L-28841 June 24, 1983RAFAEL YAPDIANGCO,


petitioner-appellant,vs.
THE HON. CONCEPCION B. BUENCAMINO and HON. JUSTINIANO CORTEZ,
respondents-appellees.
FACTS:
On February 1, 1965, the City Fiscal of Quezon City filed before the City Court an information for
slight physical injuries allegedly committed by the petitioner-appellant on December 2, 1964 against Mr.
Ang Cho Ching. The petitioner-appellant moved to quash the criminal prosecution on the ground that the
information having been filed on the 61st day following the commission of the offense, the sixty days
prescriptive period had lapsed. The City Court of Quezon City denied the motion to quash stating that the
60th day fell on a Sunday and considering the rule that when the last day for the filing of a pleading falls on
a Sunday, the same may be file don the next succeeding business day, the action had not prescribed. After a
motion for reconsideration was denied by the City Court, the petitioner-appellant filed a petition for
certiorari and mandamus with preliminary injunction before the CFI of Rizal. CFI of Rizal dismissed the
petition. A motion for reconsideration was subsequently denied. Hence, this appeals.
ISSUE:
Whether or not a Sunday or a legal holiday is a legal efficient cause which interrupts the
prescription of an offense.
HELD:
The rules contained in Section 31 of the Revised Administrative Code and Section 1, Rule 28 of the
Old Rules of Court deal with the computation of time allowed to do a particular act, such as, the filing of tax
returns on or before a definite date, filing an answer to a complaint, taking an appeal, etc. They do not
apply to lengthen the period fixed by the State for it to prosecute those who committed a crime against it.
The waiver or loss of the right to prosecute such offenders is automatic and by operation of law. Where the
sixtieth and last day to file an information falls on a Sunday or legal holiday, the sixty-day period cannot be
extended up to the next working day. Prescription has automatically set in. The remedy is for the fiscal or
prosecution to file the information on the last working day before the criminal offense prescribes.
Footnote:
Section 1 of the Revised Administrative Code provides: Pretermission of holiday- where the day, or the last day, for doing
any act required or permitted by law falls on a holiday, the act may be done on the next succeeding business day.

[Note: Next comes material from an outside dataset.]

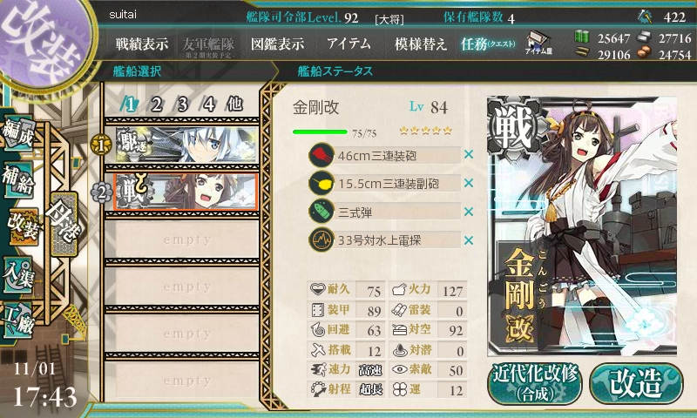Select the first destroyer ship banner
Screen dimensions: 697x418
pos(186,145)
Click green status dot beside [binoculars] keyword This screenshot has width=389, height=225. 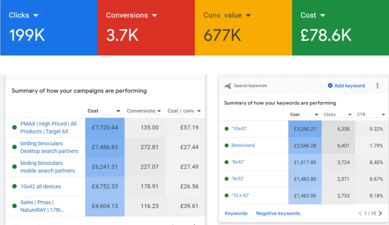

Section 1, Rule 28 of the former Rules of Court provided:
How to compute time-In computing any period of time prescribed or allowed by these rules, by order of court, or by any
applicable statute, the day of the act, event, or default after which the designated period of time begins to run is not to be
included. The last day of the period so computed is to be included, unless it is a Sunday or a legal holiday, in which event the time
shall run until the end of the next day which is neither a Sunday nor a holiday.


Vir-Jen Shipping and Marine Services vs. NLRC
125 SCRA 577 (1983)
Facts:
Certain seamen entered into a contract of employment for a 12-month period. Some three months
after the commencement of their employment, the seamen demanded a 50% increase of their salaries and
benefits. The seamen demanded this increase while their vessel was on route to a port in Australia
controlled by the International Transport Federation (ITP) where the ITF could detain the vessels unless it
paid its season ITF rates. The agent of the owner of the vessel agreed to a 25% increase, but when the
vessel arrived in Japan shortly afterwards, the seamen were repatriated to Manila and their contract
terminated. Two motions for reconsideration filed with Second Division were denied by said Division.
Another motion for reconsideration was filed with the Supreme Court en banc which gave its due course,
after finding that there was a need to reconcile the decision of the Second Division with that of the First
Division with the Wallen Decision. In that decision, the First Division had ruled that the termination of the
seamen was illegal.
Issue:
Whether or not the termination of the seamen was illegal.
Held:
The termination of the contract of the seamen was illegal. A manning contract involves the
interests not only of the signatories thereto, such as the local Filipino recruiting agent, the foreign owner of
vessel and the Filipino seamen in general as well as the country itself. Conformably to the power vested in
the NSB, the law requires that all manning contracts shall be approved by said agency. The stringent rules
governing Filipino seamen abroad foreign ships are dictated by national interest.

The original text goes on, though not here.